Hago referencia al Informe de la CIDH porque apunta a una idea básica: si queremos hacerle frente a esta violencia, no va a bastar mejorar el sistema de acceso a la justicia para las personas trans. Por supuesto que eso es parte de la agenda: cuando estos crímenes ocurran, es necesario que la maquinaria legal funcione para investigarlos y sancionarlos debidamente. Pero la gran interrogante es: ¿qué tenemos que hacer para que el número de personas que estén expuestas a esta violencia, para que la vulnerabilidad provocada por la discriminación se disminuya? Es necesario atacar la discriminación en todas las esferas de la vida, empezando por las mismas familias.

Una de las constantes en el tema de la violencia de género es que esta ocurre en la casa. Es ahí donde se justifica, es ahí en donde se perpetúa. Sean las víctimas las mismas niñas o mujeres cisgénero –abusadas y violentadas por sus padres, tíos, primos, hermanos– o las niñas y mujeres trans –vaya: cualquier persona que desafía los mandatos de género–, el problema de la violencia al interior de la familia por el género es constante. Y es necesario descifrar, como sociedad, cómo vamos a propiciar ambientes familiares menos violentos y más respetuosos. El derecho penal ha sido la respuesta histórica a este problema, pero queda claro también que es insuficiente.

=-=-=

**Ejercicio A**
Reproduce tal cual, del texto sobre la violencia de género y las personas trans, el fragmento que va de "Una de las constantes" a "que es insuficiente.".
**Ejercicio B**
¿Puedes seguir escribiendo el texto sobre la violencia de género y las personas trans a partir de su última oración?

**Material proporcionado**
=-=-=

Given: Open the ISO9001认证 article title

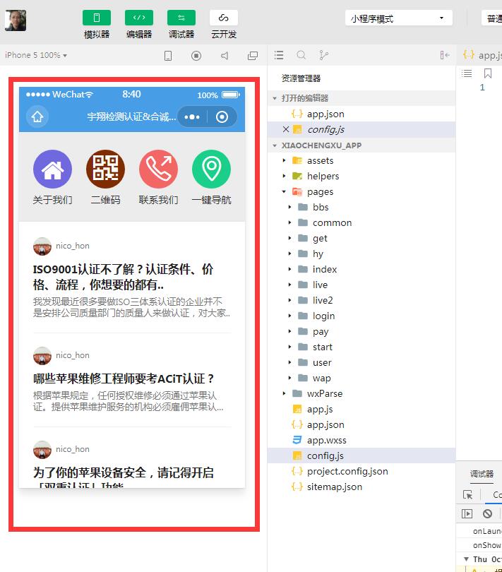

=-=-=

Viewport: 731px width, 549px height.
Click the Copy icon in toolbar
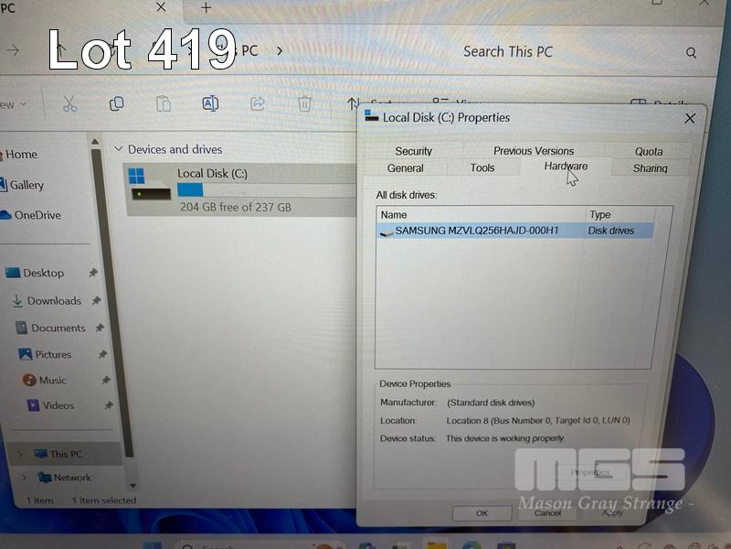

=-=-=

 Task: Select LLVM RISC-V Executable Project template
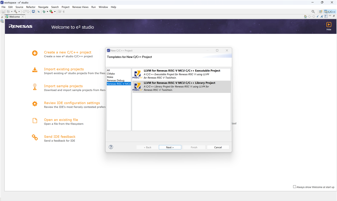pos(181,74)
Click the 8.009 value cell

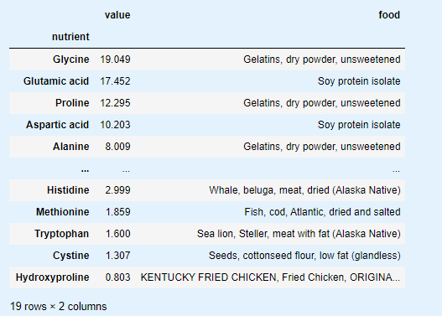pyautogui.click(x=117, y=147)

=-=-=

**Resultado de la tarea A**
Una de las constantes en el tema de la violencia de género es que esta ocurre en la casa. Es ahí donde se justifica, es ahí en donde se perpetúa. Sean las víctimas las mismas niñas o mujeres cisgénero –abusadas y violentadas por sus padres, tíos, primos, hermanos– o las niñas y mujeres trans –vaya: cualquier persona que desafía los mandatos de género–, el problema de la violencia al interior de la familia por el género es constante. Y es necesario descifrar, como sociedad, cómo vamos a propiciar ambientes familiares menos violentos y más respetuosos. El derecho penal ha sido la respuesta histórica a este problema, pero queda claro también que es insuficiente.

**Resultado de la tarea B**
Lo mismo ocurre tratándose de las escuelas y de los trabajos. Nuestros esfuerzos no se pueden quedar en la violencia que ocurre en las calles, sino que tienen que abarcar la esfera privada. Tenemos que garantizarle a las personas espacios para que puedan vivir dignamente, para que se puedan desarrollar plenamente. De lo contrario, nos la pasaremos tratando de atacar el síntoma –en el mejor de los casos–, sin ir a la raíz de todo: la discriminación estructural que se perpetúa en el día a día en todos los espacios. Y para provocar un cambio estructural así, insisto, no solo es necesario abarcar todos los espacios en la que esta ocurre, sino recurrir a herramientas de políticas públicas que vayan más allá de la simple sanción.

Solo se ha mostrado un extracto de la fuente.